Das Initialpasswort für root ist "wago"


----------



## philipp75 (30 Juli 2020)

ok, das wars nicht, dann muss ich mal den Hauserbauer fragen  vielen Dank für Eure Hilfe.


----------



## holgermaik (30 Juli 2020)

Nach Eingabe des Initialpasswortes kommt automatisch die Eingabe eines neuen Passwortes.
Die meisten die ich kenne "Entern" die Aufforderung einfach durch. Dann gibt es kein Passwort mehr.


----------



## holgermaik (30 Juli 2020)

Deine Screenshots sehen bei mir anders aus. Ich habe einen Punkt Route unter Ports und Service um das Gateway einzustellen.
Evtl. hilft ein Firmwareupdate. aktuell wäre Version 17.


----------



## oliver.tonn (31 Juli 2020)

Hast Du auch, wie holgermaik schrieb, das Update-Intervall eingestellt? Nicht das es daran scheitert und er die Aktivierung deswegen zurücksetzt.


----------



## philipp75 (31 Juli 2020)

Hi Oliver,

ja, ich habe sowohl "60" wie auch "60s" oder ähnliche Werte hier versucht.
Bei mir läuft aber auch der ntpd Dienst nicht auf der Box (ps -aux | grep ntpd  --> nix). Entweder weil das Aktivieren über das Webinterface nicht klappt, oder weil genau darin das Problem liegt.

Grüße
Philipp


----------



## holgermaik (31 Juli 2020)

> "60s"


ist falsch. Es kommt nur eine Zahl rein.
Da dein Controller ja scheinbar eine alte Firmware hat und auch ein Problem mit Linux besteht und das Passwort weg ist würde ich gar keine Zeit mehr verschwenden.
Neues Image drauf und Programm. Dauert ca. 30 Minuten


----------



## philipp75 (31 Juli 2020)

Hm, guter Punkt -

das habe ich allerdings noch nie gemacht - Welche Risiken gibt es bzw. welche Wahrscheinlichkeit gibt es, dass das Update nicht klappt und mein Haus "still steht"?
Sorry, wenn ich hier ein anderes Thema aufreisse....


----------



## holgermaik (31 Juli 2020)

Du brauchst eine 2GB SD Karte, und das Image. 
Es gibt auch die Möglichkeit es OnLIne zu machen wann deine Firmware mindestens 12 hat. Geht dabei allerdings etwas schief brauchst du eine SD & das Image.
Wenn also das Eheglück dran hängt würde ich es über eine SD machen.

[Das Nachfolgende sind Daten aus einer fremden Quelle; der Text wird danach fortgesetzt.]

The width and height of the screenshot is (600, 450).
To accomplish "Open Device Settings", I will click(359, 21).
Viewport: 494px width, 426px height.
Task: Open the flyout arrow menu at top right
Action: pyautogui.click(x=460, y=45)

Bei Wago gibt es eine Anleitung dazu.


----------



## philipp75 (31 Juli 2020)

Ok - neue Firmware drauf gepackt (Rev. 17) und nun geht alles. Der ursprüngliche Anlagenerbauer wußte sogar, dass der NTP Dienst damals zum Zeitpunkt des Einbaus wohl ein bekannter Bug in der FW war. Danke für Eure Mühe!


----------